Information provided >>
↓

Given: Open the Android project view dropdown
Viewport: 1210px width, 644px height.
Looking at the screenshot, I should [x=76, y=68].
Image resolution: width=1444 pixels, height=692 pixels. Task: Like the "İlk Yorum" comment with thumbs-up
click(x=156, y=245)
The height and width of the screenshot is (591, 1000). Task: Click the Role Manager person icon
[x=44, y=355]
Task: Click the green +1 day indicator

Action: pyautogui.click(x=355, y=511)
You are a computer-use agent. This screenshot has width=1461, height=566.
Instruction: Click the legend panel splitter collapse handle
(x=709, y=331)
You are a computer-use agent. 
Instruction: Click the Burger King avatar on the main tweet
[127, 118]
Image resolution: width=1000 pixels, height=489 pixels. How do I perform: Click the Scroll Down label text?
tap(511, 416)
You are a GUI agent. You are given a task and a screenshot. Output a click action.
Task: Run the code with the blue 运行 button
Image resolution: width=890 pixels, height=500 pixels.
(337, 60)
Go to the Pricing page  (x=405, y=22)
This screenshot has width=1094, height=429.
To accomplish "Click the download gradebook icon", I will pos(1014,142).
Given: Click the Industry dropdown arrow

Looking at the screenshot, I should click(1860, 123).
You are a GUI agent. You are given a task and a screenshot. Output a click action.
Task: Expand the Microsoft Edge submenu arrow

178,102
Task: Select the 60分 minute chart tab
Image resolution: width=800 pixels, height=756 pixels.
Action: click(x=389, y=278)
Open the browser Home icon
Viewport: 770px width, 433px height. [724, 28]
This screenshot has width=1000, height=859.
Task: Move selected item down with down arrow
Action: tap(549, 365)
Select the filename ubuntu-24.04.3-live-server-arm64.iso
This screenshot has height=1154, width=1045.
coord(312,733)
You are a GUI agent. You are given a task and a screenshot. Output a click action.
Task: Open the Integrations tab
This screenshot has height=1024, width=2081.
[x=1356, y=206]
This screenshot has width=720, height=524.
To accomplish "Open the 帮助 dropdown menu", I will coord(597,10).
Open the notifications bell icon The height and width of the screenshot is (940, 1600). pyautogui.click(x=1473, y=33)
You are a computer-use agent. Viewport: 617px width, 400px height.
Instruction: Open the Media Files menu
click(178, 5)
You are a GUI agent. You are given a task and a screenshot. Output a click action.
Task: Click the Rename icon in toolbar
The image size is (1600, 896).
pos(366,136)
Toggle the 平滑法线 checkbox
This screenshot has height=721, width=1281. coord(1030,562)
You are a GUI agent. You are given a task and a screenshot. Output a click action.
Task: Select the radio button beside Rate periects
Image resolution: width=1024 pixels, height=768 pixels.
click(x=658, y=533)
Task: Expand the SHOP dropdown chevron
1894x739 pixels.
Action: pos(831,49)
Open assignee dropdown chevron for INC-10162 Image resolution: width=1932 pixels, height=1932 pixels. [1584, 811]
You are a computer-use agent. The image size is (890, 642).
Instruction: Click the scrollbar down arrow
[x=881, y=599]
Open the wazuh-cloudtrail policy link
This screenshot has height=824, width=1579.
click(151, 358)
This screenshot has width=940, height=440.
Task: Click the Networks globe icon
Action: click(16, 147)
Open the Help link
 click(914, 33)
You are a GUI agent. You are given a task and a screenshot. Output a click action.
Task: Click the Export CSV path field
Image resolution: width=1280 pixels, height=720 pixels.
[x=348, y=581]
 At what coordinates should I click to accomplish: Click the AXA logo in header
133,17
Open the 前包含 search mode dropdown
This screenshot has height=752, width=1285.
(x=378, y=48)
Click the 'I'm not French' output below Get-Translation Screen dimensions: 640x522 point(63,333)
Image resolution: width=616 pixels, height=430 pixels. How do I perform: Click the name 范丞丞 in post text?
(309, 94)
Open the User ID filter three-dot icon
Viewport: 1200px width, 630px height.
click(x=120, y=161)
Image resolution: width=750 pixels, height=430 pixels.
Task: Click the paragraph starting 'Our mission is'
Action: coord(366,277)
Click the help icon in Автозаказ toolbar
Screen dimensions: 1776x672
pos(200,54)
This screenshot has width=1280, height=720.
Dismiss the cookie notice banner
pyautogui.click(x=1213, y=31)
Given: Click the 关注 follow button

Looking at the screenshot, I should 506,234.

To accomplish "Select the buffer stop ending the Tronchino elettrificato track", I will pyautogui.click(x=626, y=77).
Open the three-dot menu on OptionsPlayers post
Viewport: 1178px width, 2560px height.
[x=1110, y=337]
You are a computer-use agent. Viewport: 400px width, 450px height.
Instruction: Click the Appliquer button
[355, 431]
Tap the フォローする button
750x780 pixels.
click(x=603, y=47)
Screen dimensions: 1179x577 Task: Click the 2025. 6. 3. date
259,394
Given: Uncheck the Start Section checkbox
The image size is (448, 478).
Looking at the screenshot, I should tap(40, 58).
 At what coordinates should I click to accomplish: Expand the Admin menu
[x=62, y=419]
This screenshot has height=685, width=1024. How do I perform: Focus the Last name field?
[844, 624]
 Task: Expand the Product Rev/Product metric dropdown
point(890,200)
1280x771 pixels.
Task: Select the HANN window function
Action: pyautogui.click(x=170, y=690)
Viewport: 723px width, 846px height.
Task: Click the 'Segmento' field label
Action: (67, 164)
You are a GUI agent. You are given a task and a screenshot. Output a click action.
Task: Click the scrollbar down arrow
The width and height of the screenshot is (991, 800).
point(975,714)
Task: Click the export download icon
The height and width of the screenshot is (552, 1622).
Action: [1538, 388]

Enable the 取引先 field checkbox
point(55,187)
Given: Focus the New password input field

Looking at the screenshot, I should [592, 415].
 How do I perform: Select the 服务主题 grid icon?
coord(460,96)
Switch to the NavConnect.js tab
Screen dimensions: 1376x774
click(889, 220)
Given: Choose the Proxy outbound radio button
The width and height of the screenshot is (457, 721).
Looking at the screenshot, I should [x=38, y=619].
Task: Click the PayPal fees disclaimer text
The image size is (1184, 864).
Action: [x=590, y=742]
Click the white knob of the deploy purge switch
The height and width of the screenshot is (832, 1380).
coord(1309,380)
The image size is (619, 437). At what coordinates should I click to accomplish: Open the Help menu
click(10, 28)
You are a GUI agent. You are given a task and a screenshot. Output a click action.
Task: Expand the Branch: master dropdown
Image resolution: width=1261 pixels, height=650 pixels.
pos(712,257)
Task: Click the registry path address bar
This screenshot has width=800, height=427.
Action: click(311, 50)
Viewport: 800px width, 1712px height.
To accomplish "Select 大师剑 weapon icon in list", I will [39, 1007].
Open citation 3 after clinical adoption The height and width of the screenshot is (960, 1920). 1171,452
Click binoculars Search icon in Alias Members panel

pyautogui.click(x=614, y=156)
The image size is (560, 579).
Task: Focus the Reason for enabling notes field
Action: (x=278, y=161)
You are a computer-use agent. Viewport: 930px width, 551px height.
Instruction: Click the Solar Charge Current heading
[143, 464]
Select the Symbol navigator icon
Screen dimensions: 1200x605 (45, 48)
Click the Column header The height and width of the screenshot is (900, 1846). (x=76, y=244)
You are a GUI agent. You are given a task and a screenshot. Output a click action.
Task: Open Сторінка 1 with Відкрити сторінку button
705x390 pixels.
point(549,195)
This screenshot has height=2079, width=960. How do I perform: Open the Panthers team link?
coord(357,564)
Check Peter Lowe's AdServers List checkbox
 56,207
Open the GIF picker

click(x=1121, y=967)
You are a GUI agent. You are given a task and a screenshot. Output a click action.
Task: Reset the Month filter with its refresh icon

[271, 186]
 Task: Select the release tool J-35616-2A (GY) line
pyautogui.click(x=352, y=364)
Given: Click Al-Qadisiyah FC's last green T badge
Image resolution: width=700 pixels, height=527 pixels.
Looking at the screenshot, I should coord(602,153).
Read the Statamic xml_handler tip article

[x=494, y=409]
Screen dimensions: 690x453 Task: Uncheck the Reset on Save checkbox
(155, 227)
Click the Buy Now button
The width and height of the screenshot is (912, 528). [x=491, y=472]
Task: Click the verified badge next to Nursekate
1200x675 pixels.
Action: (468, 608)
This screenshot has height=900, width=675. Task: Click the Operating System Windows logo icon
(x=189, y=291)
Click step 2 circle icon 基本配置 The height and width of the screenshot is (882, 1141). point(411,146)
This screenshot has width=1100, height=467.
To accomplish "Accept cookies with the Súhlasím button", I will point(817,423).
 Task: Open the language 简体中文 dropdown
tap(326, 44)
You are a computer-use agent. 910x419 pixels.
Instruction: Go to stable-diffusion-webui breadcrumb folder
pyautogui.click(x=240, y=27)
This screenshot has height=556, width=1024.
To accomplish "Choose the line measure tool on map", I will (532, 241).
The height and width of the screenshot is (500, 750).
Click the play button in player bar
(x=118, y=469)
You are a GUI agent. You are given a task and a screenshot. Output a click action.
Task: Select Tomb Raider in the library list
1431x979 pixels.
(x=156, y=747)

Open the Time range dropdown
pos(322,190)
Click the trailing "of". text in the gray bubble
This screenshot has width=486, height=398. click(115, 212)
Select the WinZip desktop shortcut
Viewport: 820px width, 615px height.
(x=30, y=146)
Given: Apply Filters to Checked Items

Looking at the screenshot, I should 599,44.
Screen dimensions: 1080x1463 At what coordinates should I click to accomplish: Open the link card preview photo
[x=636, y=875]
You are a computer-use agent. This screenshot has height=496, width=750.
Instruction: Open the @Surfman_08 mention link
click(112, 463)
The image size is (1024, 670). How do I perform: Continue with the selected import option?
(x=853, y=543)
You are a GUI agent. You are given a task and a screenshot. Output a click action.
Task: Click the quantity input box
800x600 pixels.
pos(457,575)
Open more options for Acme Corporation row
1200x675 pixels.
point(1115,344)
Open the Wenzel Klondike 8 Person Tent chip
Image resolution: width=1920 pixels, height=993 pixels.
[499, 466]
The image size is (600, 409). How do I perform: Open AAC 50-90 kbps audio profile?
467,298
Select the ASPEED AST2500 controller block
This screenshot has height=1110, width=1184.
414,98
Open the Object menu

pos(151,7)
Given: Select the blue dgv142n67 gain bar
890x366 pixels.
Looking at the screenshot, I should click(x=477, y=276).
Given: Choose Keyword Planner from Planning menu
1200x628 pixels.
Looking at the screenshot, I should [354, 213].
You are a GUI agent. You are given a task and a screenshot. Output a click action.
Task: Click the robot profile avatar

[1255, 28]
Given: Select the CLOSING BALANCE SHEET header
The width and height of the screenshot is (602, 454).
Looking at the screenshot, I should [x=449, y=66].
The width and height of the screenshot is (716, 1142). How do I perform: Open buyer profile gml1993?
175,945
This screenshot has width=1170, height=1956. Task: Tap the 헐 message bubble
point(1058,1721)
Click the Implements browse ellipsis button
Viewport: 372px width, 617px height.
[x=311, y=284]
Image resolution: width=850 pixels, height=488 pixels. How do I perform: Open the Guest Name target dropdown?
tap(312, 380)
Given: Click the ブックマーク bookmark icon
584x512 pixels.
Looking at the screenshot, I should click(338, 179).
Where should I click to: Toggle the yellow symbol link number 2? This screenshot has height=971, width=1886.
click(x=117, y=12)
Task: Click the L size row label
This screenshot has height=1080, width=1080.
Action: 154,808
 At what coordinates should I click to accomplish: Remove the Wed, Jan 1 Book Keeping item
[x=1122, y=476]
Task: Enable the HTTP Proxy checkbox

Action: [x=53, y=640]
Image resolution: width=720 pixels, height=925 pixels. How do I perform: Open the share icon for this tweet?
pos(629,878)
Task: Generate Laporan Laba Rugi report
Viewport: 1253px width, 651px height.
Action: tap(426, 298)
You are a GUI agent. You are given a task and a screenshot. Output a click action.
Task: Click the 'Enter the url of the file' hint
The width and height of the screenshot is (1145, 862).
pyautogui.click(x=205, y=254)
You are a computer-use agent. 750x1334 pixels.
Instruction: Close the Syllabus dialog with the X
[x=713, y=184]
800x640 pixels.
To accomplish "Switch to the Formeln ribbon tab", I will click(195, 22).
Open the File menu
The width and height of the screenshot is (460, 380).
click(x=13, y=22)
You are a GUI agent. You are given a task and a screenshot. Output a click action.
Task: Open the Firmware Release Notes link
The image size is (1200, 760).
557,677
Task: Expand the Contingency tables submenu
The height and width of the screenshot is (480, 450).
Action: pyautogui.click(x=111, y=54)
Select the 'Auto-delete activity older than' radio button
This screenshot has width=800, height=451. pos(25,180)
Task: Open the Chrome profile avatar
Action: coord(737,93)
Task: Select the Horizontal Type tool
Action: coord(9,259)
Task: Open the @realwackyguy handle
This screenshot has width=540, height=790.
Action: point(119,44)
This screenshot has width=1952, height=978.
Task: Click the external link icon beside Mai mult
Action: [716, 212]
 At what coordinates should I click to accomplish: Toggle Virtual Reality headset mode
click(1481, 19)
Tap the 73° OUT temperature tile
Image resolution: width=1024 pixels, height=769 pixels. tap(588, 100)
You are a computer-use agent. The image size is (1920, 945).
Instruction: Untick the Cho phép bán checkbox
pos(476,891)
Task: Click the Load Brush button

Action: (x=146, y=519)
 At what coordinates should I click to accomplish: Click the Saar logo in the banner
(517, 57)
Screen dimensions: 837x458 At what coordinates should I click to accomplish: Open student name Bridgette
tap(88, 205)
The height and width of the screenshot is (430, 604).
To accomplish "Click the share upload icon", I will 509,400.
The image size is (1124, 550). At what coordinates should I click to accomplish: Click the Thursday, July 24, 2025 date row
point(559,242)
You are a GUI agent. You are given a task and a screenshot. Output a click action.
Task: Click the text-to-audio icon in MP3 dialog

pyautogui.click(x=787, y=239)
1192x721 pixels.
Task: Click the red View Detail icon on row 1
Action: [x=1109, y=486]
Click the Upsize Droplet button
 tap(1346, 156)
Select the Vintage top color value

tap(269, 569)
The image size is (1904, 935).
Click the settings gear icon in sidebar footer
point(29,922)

↑

What is needed >>
In how many lines of the records does the word "Choose" appear? Give the number alone.

Exercise response >>
3